Search engines rank websites with localized versions or pages higher than non-localized websites and return your website as a result more often. On top of that, local sites are more likely to link to you when you provide information in the local language. Increasing traffic is one of the three most important things you can do to boost revenue, and more traffic means more sales.

4. You get more traffic from regional and language-specific search engines.

These smaller search engines have much less competition because they’re small and most businesses don’t have localized websites to appear in results. This means it’s much easier for your localized websites to rank higher than your English website. The higher you rank and the more often your website appears in search results, the more traffic and sales you get.

5. Localization increases brand recognition.

When you translate your website into the language and culture of your target market, you show that you respect and value your audience. They in turn are more aware of your business than your English-only competitors because they see your website more often and more easily understand your message.

6. Localization increases website stickiness and sales.

Having a strong localization plan boosts your presence and sales in a targeted area, such as localizing in French and German to increase sales in Europe. Multiple studies have found that when users are presented with a website in their native language, they stay on the site twice as long and are four times more likely to make a purchase from it.

7. It increases overall ROI.

Increased traffic, conversions, and brand awareness also leads to increased trust, credibility, customer loyalty, and satisfaction, in turn leading to more conversions. Localization is also scalable for both your audience and your budget, delivering huge benefits for only a marginal additional cost.

8. Localization maintains low printing and content distribution costs.

Localizing your website increases reach without raising these costs a few ways. First, you can reuse much of the same content across multiple languages; second, translating your website into a new language and culture is scalable; finally, having a web presence costs the same no matter what language or culture. Having a localized website may also eliminate the need for direct mail such as catalogs and brochures in various languages.

9. It is a cost-effective virtual branch office or satellite location.

Instead of building a brick-and-mortar store or renting an office in an international location, your localized websites become those virtual stores by offering information, products, contacts, and everything else you can deliver digitally.




10. Localization lowers customer support costs.

By answering questions and providing information in a target market’s native language and culture, you give customers what they need online in the best format for them, which reduces the need for multilingual phone and chat support.

11. It allows you to target minorities in your own area.

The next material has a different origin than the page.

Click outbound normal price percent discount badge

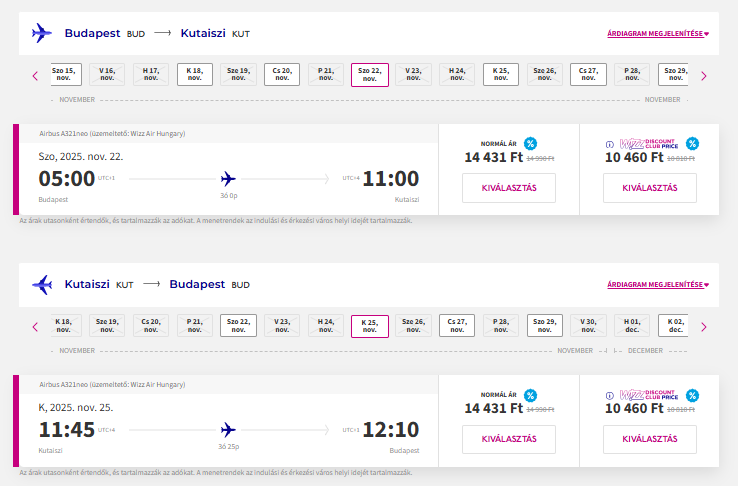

Many countries have large subgroups with their own languages, cultures, and skyrocketing purchasing power, such as the Latino market in the USA. Creating localized websites for these groups helps you solidify your presence and boost sales in your own area.

12. Localization maintains brand image and voice across cultures.

The problem with straight translation is that it doesn’t consider cultural differences and doesn’t always maintain your branding message. Localization is better than translation because it considers communication, sales incentive, design, layout, and programming specific to each culture and area, so you don’t lose the integrity of your brand across languages.

13. You become a local business.

Localizing your website turns you into a local business, which boosts conversions because many people want to buy locally, you get more traffic from local keywords, and you have an easier time building brand awareness.

14. Localization makes your local marketing stronger.

When you have a website specific to a certain area’s language and culture, your local internet marketing efforts (including search engine optimization, directory listings, and social media) benefit from having a local resource to point visitors to.

15. It makes you more trustworthy and credible.

By using the area’s local slang, idioms, metaphors, and figures of speech, you can communicate with your target customers more easily and directly, reducing confusion and boosting your own reputation.

16. Localization appeals to more customers.

Most web users don’t buy products online in a language other than their own. By offering them that option, you attract more prospects and close more sales.

17. It means fewer abandoned carts.

Programming can be as much a barrier as language or culture. Localization includes proper programming to prevent backend problems such as forms that make it difficult to input personal and payment info. Fewer problems means more closed sales and higher average order value.

18. Localization makes payment easier.

When you enable local credit cards, shipping and tax codes, and buying practices, your localized websites attract customers that would shop elsewhere otherwise, boosting your ROI, conversions, and revenue.

19. It increases local sales.

Offering products, support, FAQs, and other information in your customers’ native languages makes them more likely to buy from you because they have all the information they need in a format they understand to make an informed purchase.

20. Localization increases revenue.

Most consumers care more about language than price. So even if they know they can find a product cheaper somewhere else, they are more likely to buy from you at full price if you have a localized website for them.



Monday, 16 February 2015

The Science of Shopping Cart Abandonment eBook and infographic

Shopping cart abandonment — when shoppers put items in their online shopping carts, but then leave before completing the purchase — is the bane of the online retail industry.

But it's also a huge opportunity: Approximately $4 trillion worth of merchandise will be abandoned in online shopping carts this year, and about 63% of that is potentially recoverable by savvy online retailers, according to BI Intelligence estimates.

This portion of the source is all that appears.